* [SOURCE PASSAGE]:

____

In the beginning of Riceboy Sleeps, a lavender-orange sun blankets South Korea like a burning god over water that looks unmoving, uncaring. A man's voice gently welcomes us: "On a cold winter night in 1960, So-young was discovered on the steps of a temple wrapped in a blanket. Left all alone in the cold, no one knew where she came from." Thus begins the life of So-young (Choi Seung-yoon), the protagonist of Vancouver-based Anthony Shim's semi-autobiographical second feature film.
The man's voice swiftly narrates the first 20 years of So-young's life, and we learn that her circumstances have necessitated she become brave and independent. Working at a university bar, she meets the son of rice farmers and falls in love, but when he dies by suicide after a diagnosis of schizophrenia, So-young and her newborn son leave Korea and head to Canada. Only after the man's voice has given us So-young's brief history and sets the stage does the title card appear.
Like all foundational creation myths, Riceboy Sleeps has two beginnings, because it is itself an exercise in myth-making.

____

* [RECORDED DATA]:
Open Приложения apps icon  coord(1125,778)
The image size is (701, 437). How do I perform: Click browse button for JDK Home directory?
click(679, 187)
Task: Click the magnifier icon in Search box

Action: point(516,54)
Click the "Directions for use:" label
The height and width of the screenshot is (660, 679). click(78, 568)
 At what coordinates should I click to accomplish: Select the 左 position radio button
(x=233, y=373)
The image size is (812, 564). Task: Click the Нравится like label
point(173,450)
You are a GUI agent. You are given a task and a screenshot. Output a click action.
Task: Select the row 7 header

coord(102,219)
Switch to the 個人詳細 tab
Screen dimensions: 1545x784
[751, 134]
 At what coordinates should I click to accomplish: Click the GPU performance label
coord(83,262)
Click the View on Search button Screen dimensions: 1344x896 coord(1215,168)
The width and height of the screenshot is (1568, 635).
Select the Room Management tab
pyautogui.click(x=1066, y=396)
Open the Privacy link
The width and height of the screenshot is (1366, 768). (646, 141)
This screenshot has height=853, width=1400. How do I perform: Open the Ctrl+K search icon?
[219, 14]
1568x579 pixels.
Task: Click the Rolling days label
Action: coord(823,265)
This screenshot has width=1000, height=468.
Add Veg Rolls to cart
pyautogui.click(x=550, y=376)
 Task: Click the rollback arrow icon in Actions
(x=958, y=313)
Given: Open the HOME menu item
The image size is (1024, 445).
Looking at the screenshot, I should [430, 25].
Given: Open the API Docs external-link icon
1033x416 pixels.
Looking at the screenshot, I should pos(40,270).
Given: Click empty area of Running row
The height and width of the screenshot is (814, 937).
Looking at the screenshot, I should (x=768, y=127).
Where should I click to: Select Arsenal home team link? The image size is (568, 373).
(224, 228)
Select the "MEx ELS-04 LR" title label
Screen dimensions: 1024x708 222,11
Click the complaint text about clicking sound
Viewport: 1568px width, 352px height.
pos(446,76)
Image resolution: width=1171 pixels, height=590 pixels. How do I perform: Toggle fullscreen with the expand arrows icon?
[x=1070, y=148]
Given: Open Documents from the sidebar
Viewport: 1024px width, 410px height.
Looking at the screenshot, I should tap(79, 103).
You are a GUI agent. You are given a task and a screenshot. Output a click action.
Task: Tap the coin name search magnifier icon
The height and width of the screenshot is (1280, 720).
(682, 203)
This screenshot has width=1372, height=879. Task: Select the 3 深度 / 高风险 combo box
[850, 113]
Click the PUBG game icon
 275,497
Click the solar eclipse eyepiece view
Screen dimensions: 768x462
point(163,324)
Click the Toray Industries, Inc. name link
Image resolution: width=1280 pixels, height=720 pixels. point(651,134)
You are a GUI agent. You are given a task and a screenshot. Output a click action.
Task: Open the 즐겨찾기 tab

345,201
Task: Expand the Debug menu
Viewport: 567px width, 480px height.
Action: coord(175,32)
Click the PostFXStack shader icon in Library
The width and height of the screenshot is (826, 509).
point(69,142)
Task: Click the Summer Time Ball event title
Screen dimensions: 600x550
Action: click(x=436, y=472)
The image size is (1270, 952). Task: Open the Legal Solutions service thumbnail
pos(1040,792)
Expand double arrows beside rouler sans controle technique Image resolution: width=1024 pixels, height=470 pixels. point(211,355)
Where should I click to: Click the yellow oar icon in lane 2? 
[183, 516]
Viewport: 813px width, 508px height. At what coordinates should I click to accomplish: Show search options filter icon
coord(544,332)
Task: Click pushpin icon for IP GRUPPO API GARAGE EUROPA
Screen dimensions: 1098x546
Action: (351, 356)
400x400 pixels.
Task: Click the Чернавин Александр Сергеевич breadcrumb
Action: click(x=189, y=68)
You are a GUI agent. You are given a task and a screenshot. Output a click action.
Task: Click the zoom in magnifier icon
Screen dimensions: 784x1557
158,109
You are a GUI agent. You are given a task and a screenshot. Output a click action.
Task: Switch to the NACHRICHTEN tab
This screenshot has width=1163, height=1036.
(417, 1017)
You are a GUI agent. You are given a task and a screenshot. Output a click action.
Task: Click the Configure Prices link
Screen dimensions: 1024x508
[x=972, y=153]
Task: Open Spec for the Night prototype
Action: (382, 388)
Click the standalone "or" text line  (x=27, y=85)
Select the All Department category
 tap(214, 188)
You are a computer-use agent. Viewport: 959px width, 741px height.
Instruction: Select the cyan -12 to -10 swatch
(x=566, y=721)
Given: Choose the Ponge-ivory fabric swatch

____

* [WORK INSTRUCTION]: Transcribe the Riceboy Sleeps passage above, starting at "In the beginning" and ending at "second feature film.".

* [TASK RESULT]:
In the beginning of Riceboy Sleeps, a lavender-orange sun blankets South Korea like a burning god over water that looks unmoving, uncaring. A man's voice gently welcomes us: "On a cold winter night in 1960, So-young was discovered on the steps of a temple wrapped in a blanket. Left all alone in the cold, no one knew where she came from." Thus begins the life of So-young (Choi Seung-yoon), the protagonist of Vancouver-based Anthony Shim's semi-autobiographical second feature film.